*** Material for the task ***

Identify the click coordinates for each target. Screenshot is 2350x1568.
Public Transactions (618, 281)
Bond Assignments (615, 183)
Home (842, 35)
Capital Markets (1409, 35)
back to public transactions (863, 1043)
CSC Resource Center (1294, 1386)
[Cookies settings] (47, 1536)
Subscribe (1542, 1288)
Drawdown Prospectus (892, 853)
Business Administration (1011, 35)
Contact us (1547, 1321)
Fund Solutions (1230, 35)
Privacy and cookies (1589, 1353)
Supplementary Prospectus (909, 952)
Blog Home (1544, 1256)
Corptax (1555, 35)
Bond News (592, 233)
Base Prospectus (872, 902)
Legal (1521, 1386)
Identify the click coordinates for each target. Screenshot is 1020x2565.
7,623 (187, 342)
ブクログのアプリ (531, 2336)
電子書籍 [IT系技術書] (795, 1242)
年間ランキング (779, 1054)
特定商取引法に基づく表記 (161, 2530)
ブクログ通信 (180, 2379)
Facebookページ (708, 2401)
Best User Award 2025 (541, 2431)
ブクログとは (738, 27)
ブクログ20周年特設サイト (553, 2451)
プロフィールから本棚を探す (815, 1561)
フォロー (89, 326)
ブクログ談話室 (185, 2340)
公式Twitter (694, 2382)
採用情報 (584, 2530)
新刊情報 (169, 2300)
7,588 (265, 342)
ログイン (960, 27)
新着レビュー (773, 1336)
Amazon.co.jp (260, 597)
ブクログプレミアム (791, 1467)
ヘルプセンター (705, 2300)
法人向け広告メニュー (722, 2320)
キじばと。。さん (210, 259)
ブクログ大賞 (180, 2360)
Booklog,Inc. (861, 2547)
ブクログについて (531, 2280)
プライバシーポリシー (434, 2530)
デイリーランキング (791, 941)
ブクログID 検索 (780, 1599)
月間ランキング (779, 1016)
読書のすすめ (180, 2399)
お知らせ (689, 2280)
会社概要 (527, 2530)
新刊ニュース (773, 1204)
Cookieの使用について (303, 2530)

*** End of Material for the task ***

What to do: Up to and including the line that contains "特定商取引法に基づく表記 (161, 2530)", output the records above exactly, beginning with their first line.

Solution to this task:
Identify the click coordinates for each target. Screenshot is 2350x1568.
Public Transactions (618, 281)
Bond Assignments (615, 183)
Home (842, 35)
Capital Markets (1409, 35)
back to public transactions (863, 1043)
CSC Resource Center (1294, 1386)
[Cookies settings] (47, 1536)
Subscribe (1542, 1288)
Drawdown Prospectus (892, 853)
Business Administration (1011, 35)
Contact us (1547, 1321)
Fund Solutions (1230, 35)
Privacy and cookies (1589, 1353)
Supplementary Prospectus (909, 952)
Blog Home (1544, 1256)
Corptax (1555, 35)
Bond News (592, 233)
Base Prospectus (872, 902)
Legal (1521, 1386)
Identify the click coordinates for each target. Screenshot is 1020x2565.
7,623 (187, 342)
ブクログのアプリ (531, 2336)
電子書籍 [IT系技術書] (795, 1242)
年間ランキング (779, 1054)
特定商取引法に基づく表記 (161, 2530)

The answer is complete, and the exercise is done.